Martes semana séptima Tiempo Ordinario (21 febrero, S. Pedro Damián)

De Corazón a corazón: Sir (Eccli) 2,1-11 ("Hijo, si te llegas a servir al Señor, prepara tu alma para la prueba… Confíate a él"); Mc 9,30-37 ("El Hijo del hombre será entregado… resucitará… Si uno quiere ser el primero, sea el servidor de todos… El que reciba a un niño en mi nombre, a mí me recibid")

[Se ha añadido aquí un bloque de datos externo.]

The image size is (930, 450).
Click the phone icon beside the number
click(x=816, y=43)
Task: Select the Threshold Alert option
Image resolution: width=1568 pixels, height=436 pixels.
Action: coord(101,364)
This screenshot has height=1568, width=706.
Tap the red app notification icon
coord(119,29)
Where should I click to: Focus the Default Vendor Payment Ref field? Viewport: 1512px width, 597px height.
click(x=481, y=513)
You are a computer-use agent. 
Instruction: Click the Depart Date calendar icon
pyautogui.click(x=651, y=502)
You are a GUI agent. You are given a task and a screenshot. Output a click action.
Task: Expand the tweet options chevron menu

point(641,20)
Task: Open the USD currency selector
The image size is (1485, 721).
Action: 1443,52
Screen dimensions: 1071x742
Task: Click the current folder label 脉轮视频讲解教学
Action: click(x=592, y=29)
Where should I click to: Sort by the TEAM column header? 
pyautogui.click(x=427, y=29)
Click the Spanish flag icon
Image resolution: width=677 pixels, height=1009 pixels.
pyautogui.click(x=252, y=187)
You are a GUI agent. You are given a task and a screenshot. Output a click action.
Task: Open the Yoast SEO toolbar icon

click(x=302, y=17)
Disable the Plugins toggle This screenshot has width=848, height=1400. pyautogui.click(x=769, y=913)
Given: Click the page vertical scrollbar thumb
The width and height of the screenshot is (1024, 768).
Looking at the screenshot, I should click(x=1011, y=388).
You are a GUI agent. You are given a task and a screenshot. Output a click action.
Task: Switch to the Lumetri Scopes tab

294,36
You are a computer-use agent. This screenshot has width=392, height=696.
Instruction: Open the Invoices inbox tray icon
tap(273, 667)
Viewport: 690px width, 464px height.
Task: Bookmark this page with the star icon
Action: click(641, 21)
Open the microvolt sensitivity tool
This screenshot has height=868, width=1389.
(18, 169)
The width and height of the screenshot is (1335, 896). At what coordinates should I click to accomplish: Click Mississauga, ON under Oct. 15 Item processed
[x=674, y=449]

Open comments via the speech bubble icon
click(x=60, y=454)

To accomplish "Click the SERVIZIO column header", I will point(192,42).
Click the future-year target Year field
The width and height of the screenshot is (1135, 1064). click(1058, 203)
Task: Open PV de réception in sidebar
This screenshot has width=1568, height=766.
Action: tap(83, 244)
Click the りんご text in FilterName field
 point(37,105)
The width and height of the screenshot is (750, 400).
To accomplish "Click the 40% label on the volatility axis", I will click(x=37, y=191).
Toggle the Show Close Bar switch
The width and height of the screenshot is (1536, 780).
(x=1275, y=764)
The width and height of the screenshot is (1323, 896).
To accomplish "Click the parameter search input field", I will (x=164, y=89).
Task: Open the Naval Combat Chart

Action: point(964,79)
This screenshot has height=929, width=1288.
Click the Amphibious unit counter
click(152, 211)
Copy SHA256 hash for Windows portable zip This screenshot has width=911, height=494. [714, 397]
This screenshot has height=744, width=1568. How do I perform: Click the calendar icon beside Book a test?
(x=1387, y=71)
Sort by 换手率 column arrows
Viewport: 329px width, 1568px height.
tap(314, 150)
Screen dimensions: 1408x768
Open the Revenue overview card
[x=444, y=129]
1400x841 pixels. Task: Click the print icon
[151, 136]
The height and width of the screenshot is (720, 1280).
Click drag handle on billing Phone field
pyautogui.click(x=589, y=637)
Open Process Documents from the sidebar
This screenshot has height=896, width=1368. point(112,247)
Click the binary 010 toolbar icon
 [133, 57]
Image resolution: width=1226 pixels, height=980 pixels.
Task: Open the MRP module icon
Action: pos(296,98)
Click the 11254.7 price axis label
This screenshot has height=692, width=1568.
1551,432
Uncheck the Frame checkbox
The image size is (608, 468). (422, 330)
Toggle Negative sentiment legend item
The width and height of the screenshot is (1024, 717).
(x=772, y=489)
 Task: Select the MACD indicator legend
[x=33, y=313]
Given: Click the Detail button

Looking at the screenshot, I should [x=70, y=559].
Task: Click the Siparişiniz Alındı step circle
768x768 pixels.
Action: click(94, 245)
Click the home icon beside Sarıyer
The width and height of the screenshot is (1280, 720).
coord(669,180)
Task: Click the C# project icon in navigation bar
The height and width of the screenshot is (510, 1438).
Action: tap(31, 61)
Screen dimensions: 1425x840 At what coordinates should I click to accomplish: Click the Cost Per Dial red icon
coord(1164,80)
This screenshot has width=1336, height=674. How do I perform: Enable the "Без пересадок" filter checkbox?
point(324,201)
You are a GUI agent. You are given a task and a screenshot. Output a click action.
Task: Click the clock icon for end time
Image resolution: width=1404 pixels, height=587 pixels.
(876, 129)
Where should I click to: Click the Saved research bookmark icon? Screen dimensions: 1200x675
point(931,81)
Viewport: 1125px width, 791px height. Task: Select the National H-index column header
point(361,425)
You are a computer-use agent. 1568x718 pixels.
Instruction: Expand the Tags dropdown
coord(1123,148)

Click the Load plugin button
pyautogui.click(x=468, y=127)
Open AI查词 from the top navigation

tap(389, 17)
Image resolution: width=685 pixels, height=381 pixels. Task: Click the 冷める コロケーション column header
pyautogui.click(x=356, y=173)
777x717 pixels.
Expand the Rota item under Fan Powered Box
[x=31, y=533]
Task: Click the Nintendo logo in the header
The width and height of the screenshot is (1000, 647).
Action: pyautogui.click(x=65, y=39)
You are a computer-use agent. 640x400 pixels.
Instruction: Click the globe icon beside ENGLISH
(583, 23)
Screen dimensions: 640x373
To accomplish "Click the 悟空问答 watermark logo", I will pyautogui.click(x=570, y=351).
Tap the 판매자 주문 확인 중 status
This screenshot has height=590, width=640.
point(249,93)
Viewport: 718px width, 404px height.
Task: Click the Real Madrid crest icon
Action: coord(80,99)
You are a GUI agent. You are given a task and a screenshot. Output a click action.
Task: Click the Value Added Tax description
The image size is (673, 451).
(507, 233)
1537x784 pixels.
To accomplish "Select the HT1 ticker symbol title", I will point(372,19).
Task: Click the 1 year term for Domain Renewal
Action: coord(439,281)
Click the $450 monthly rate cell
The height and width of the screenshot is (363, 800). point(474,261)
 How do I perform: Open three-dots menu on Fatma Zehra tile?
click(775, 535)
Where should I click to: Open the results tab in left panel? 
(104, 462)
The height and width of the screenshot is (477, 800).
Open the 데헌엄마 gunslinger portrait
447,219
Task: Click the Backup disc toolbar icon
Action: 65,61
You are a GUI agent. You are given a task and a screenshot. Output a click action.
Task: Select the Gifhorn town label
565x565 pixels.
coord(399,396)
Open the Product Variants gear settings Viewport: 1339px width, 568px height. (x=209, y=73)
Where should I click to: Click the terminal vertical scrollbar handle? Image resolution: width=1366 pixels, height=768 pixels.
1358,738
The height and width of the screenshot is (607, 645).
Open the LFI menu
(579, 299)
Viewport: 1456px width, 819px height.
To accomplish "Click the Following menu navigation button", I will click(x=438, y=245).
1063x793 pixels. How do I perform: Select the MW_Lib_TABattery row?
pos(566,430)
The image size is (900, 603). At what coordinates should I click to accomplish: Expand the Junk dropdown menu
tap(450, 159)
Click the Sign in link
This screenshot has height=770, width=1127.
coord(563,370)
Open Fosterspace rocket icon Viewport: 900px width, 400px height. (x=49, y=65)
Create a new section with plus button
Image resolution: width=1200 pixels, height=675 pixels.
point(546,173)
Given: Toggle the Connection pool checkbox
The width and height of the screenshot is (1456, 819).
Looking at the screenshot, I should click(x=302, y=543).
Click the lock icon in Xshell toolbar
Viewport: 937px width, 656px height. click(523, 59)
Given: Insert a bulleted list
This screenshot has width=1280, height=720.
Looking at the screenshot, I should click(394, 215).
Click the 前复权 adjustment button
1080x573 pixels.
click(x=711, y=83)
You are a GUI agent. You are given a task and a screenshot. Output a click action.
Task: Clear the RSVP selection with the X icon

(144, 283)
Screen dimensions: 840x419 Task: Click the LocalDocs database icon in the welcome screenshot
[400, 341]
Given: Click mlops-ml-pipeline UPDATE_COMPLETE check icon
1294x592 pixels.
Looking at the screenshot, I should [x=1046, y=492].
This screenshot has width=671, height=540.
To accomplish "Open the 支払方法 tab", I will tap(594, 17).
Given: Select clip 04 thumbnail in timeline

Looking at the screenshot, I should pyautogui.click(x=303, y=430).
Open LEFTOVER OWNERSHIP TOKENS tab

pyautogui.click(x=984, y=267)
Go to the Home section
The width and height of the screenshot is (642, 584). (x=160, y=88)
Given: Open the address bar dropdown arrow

Contemplación, vivencia, misión: Jesús ha querido correr nuestros mismos riesgos, insertándose sin privilegios en una historia humana donde hay división y muerte. Pero la última palabra no la tiene la humillación ni la muerte, sino el mismo Jesús que muere amando y perdonando. En él, Dios se muestra compasivo y misericordioso con nosotros. Sólo conviviendo con Cristo es posible afrontar las pruebas de la vida amando. El mejor modo de garantizar la propia perseverancia consiste en ayudar a los demás hermanos, con la oración, la cercanía y la escucha, a sentirse amados y acompañados por Jesús.

* Con María, “Madre de la Esperanza”, a la sorpresa de Dios Amor: El secreto del éxito consiste en saberse pequeño y limitado, pero también amado y capacitado para amar. «María conservaba estas cosas y las meditaba en su corazón» (Lc 2, 19)… “Lejos de querer entender o adueñarse de la situación, María es la mujer que sabe conservar, es decir proteger, custodiar en su corazón el paso de Dios en la vida de su Pueblo” (Papa Francisco, 1 enero 2017).